— begin —
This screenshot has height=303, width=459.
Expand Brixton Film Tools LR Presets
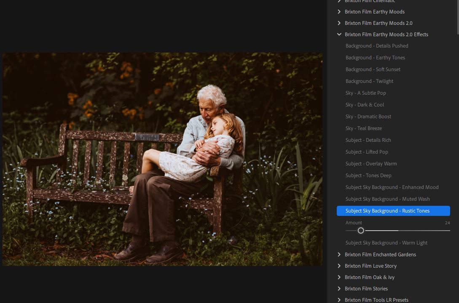pos(339,300)
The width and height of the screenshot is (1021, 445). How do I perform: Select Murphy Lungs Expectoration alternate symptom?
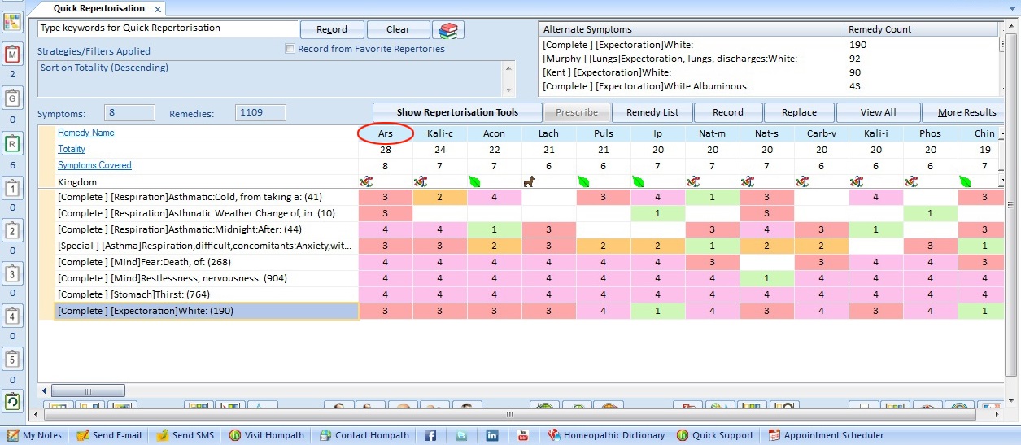pos(670,59)
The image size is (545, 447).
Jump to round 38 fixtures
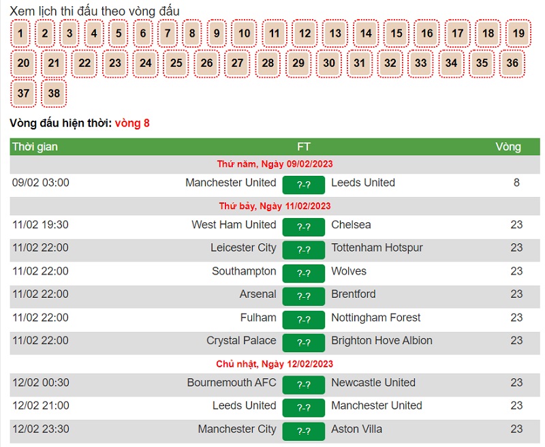click(x=54, y=93)

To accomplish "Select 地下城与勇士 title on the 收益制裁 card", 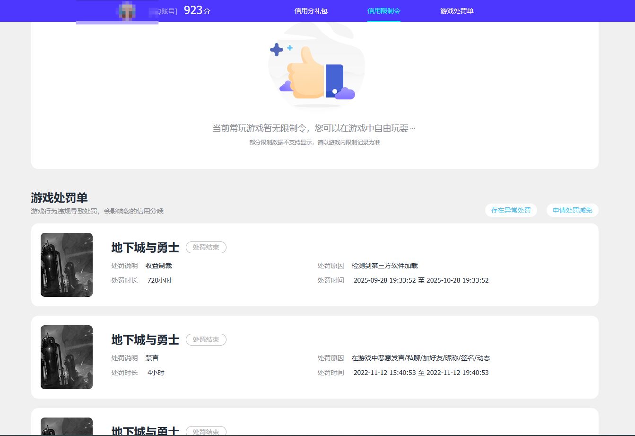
— end —
> [Brief]: Switch every occurrence of "screenshot" in the data above to "capture" and reproduce all of the data with nothing else altered. Omit the pictures.

> [Solution for this problem]:
This capture has height=303, width=459.
Expand Brixton Film Tools LR Presets
pos(339,300)
The width and height of the capture is (1021, 445). How do I perform: Select Murphy Lungs Expectoration alternate symptom?
pos(670,59)
The image size is (545, 447).
Jump to round 38 fixtures
click(x=54, y=93)

To accomplish "Select 地下城与勇士 title on the 收益制裁 card", 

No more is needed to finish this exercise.